Mann, Frau – oder vielleicht doch etwas dazwischen? Beim Christopher Street Day in Hamburg muss sich niemand für ein Geschlecht entscheiden. „Du bist, wie du dich fühlst“, ruft eine junge Frau. Im Hintergrund dröhnen die Bässe. Rund 80 000 Teilnehmer zählt die Polizei. Tanzend und in verrückten Kostümen oder auch halb nackt demonstrieren sie für die Rechte von Homosexuellen, Bisexuellen und Transgenders.
Ein amerikanischer Schulbus fährt langsam durch die Menge, gefolgt von mehreren Männern in Stöckelschuhen (Highheals). Sie tragen Plakate auf denen „Girls like Girls“ oder „Lieb doch, wen du willst“ steht. Fast 100 000 Zuschauer bestaunen das Spektakel vom Straßenrand aus und feiern mit. Bei 30 Grad wird es den Teilnehmern zur Mittagszeit so warm, dass die Feuerwehr mit Wasserkanonen für Abkühlung sorgen muss.
Die friedliche Atmosphäre ist aber nicht für alle Teilnehmer eine Selbstverständlichkeit. „Ich kann mich gut an die Demos Ende der 80er erinnern, bei denen Hunderte Polizisten mit Schlagstöcken und Schutzschilden mitgelaufen sind“, erzählt Ilkka Vollmers (51). Seit Anfang des Jahres ist er offiziell mit seinem Lebenspartner Horst verheiratet. „Das ist für uns nicht nur eine Party. Die politischen Aussagen, das ist das Wesentliche“, sagt er.
„Natürlich entsteht schnell der Eindruck, der CSD sei nur eine bunte, verrückte Parade. Es soll auch Spaß machen, doch eigentlich stehen starke politische Botschaften im Vordergrund“, sagt Matthias Laiß, Pressesprecher des Veranstalters Hamburg Pride.
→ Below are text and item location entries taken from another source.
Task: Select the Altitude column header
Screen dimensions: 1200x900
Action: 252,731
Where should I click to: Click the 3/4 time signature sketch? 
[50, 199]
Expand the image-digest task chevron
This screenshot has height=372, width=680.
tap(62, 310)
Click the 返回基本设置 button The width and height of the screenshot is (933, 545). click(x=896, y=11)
Deshalb wurde die Parade in diesem Jahr bewusst als Demonstration angekündigt. Unter dem Motto „Freie Bahn für Genderwahn!“ sollte in diesem Jahr vor allem gegen Geschlechterkategorien demonstriert werden.
Die Demonstranten fordern die Einführung des dritten Geschlechts, eine Reform des Transsexuellengesetzes, aber auch einen gendersensibleren Umgang in der Sprache.
„Es gibt viele Dinge, die wir feiern können - die Einführung der gleichgeschlechtlichen Ehe, zum Beispiel. Gleichzeitig erleben wir aber auch einen starken Gegenwind durch Gruppen, die unsere Rechte immer wieder zu untergraben versuchen“, so Laiß. Schärfster politischer Gegner sei die AfD, die eine Verfassungsklage gegen die Ehe für alle angekündigt.
In Hamburg wehten überall die Regenbogenfahnen im Sommerwind. Auch am Rathaus wurde die Fahne gehisst – und selbst die US-amerikanische Botschaft schmückt sich mit dem Toleranz-Symbol. „Irrsinnig ironisch“, sagt eine Teilnehmerin, bevor sie weiter „Make America Gay Again“-Flyer an die Menge austeilt.